In 2015, scientists snagged the first detection of a gravitational wave, a ripple in the fabric of spacetime. The achievement marked the beginning of an entirely new field of astronomy and earned the 2017 Nobel Prize in Physics. Now, emerging research suggests that we may be on the cusp of yet another major milestone for gravitational wave astronomy: the detection of the so-called “gravitational wave background.” 

Detecting gravitational waves from black holes or neutron star collisions is not an easy task. Gravitational waves squeeze and distort space-time but only by a fraction of the size of an atom. To catch the gravitational wave background researchers had to be even more creative with how they looked for it.

The discovery of gravitational waves continues to be one of the most consequential breakthroughs in science because it allows researchers to examine cataclysmic events, such as the mergers of black holes, that could never be spotted with traditional light-based astronomy.

In The Astrophysical Journal Letters, the team report finding the first exciting result from 13 years of data, a low-frequency signal. The team was able to rule out many sources of errors and effects unrelated to gravitational waves, such as matter in our own Solar System. What’s left is a strong hint that could be the gravitational-wave background.

“It is incredibly exciting to see such a strong signal emerge from the data,” lead author Dr Joseph Simon, from the University of Colorado Boulder, said in a statement. “However, because the gravitational-wave signal we are searching for spans the entire duration of our observations, we need to carefully understand our noise. This leaves us in a very interesting place, where we can strongly rule out some known noise sources, but we cannot yet say whether the signal is indeed from gravitational waves.
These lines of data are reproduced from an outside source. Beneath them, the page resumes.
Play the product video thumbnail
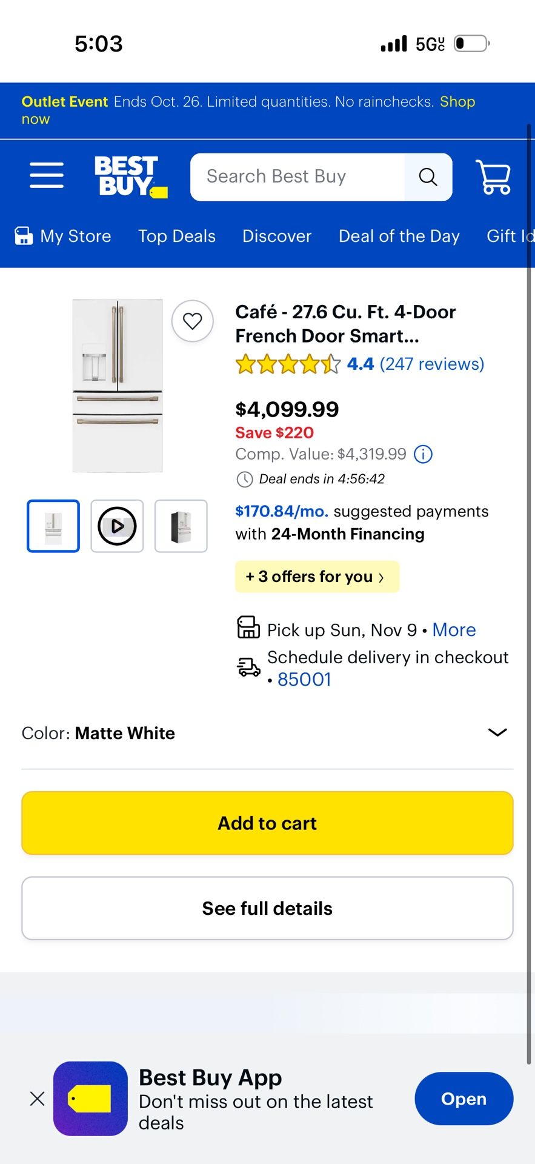535x1164 pixels. pos(117,526)
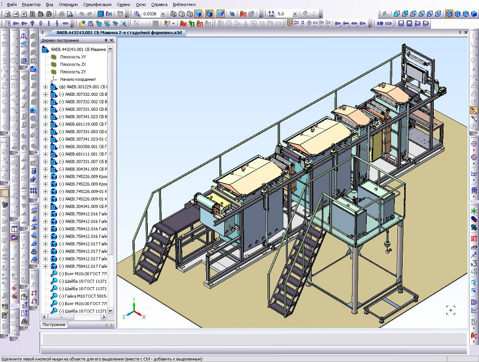This screenshot has height=362, width=479.
Task: Open the Операции menu
Action: [68, 4]
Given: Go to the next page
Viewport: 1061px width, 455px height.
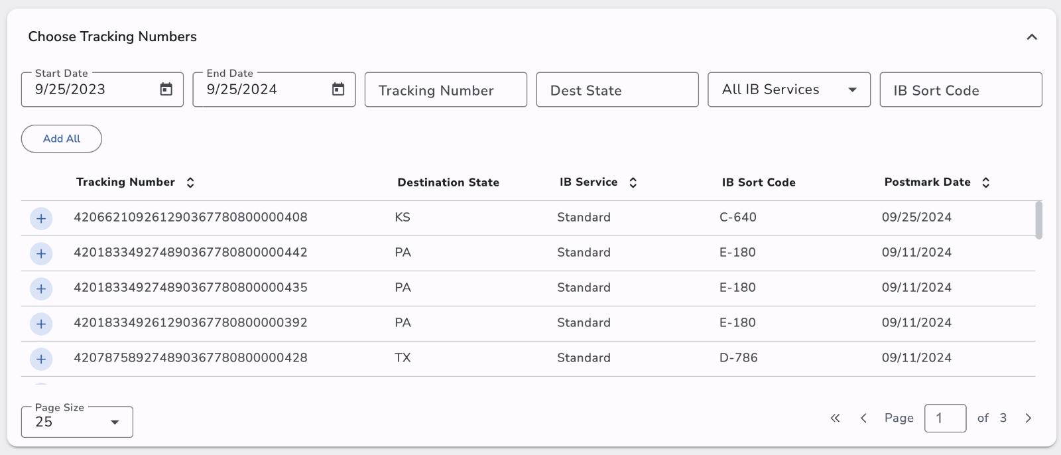Looking at the screenshot, I should [1029, 418].
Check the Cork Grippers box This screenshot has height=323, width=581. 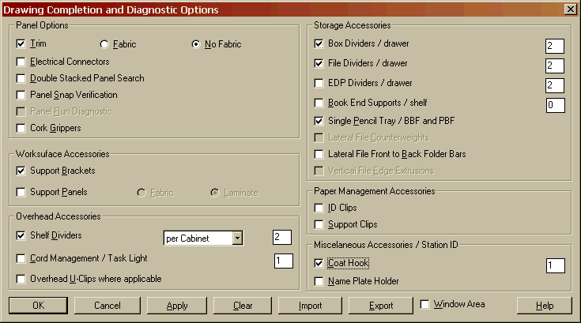pos(21,129)
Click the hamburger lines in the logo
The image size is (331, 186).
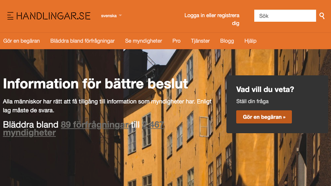click(10, 16)
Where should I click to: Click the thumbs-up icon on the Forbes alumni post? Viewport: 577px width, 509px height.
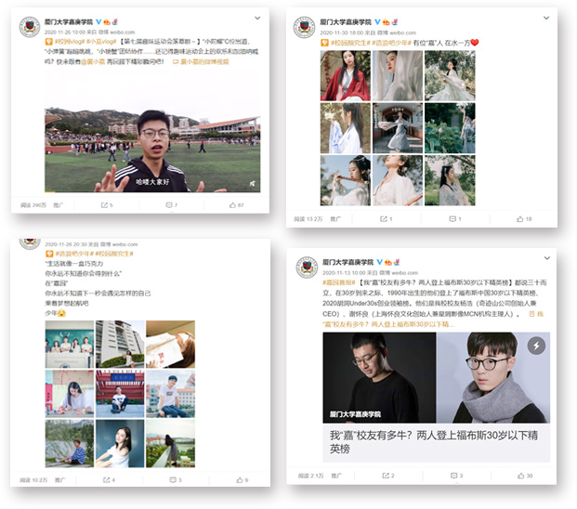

For that, we will need more data.”

If the gravitational wave background signal is confirmed, it will provide a new look into some of the mysteries of the universe, such as how the supermassive black holes at the center of galaxies merge. This has been a head-scratching issue for physicists for quite some time.

Detectors like Laser Interferometer Gravitational-Wave Observatory (LIGO), which captured the first gravitational wave over five years ago, are built to sense relatively loud, high-frequency waves. But scientists predict that there is also an ambient murmur of subtle, low-frequency ripples constantly flowing through everything in the universe, including Earth. Now, researchers think they’ve found a candidate signal after more than a decade of watching fast-spinning collapsed stars for the faintest sign of a discrepancy that might indicate a wave. 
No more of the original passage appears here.